Он и той ночью пытался рассуждать — отчасти вместе с Ольгой. Мол, как же так — если всех не убивали, опасаясь столкнуться с проблемой утилизации такого количества трупов, то зачем вообще везли? Чтобы использовать на тяжелой и бессмысленной работе в глиняных карьерах по берегам Эльбы? Но, по ее словам, в карьерах человек кончался через неделю — буханка хлеба на десятерых не может поддержать сил… Проще было бы всех положить там, под Вязьмой, и не заваривать эту кашу… нет, не укладывалось это в голове, не укладывалось!..
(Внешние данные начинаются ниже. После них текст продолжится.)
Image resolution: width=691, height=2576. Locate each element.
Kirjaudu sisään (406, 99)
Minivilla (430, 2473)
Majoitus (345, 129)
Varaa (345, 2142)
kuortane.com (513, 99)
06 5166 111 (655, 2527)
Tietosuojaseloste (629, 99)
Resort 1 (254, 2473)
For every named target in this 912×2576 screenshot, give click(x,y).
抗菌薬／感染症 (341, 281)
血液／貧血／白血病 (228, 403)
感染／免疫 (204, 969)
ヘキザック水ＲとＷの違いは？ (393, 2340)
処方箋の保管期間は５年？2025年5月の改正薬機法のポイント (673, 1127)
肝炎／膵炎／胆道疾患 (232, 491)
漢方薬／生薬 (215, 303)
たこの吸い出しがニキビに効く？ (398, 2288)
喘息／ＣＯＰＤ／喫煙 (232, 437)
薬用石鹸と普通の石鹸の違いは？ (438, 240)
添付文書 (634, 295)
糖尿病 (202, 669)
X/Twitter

Между тем из тихого, с краснокирпичными кирхами городка Фаллингбостель приходили и приезжали на велосипедах сотни зевак. Некоторые приводили детей. Говорили, будто коменданту лагеря это не нравится, и он просил закрыть подъездные дороги. Однако бургомистр ответил, что подобное зрелище не повредит горожанам — если население воочию увидит этих зверей в человеческом облике, оно само придет к выводу, к каким последствиям могло бы привести их нападение на Германию… Глядя на маячившие за дальним ограждением фигуры, Ольга вспоминала, что, когда их с мамой угоняли из деревни, соседские Юрка с Пашкой улюлюкали и кидали в повозку камнями… да и другое вспоминала, многое здесь было похоже на уральскую ссылку. Правда, по их просеке, пока они с Дарьей были еще там, на Урале, пригнали только два состава ссыльных, вновь наполнивших неудержимо пустеющие бараки, а сюда этапы шли и шли, чтобы очень быстро лечь в вырытые экскаватором ямы, освобождая места новым насельцам, столь же временным… Но могла ли она знать, сколько всего по стране пролегло тех просек?..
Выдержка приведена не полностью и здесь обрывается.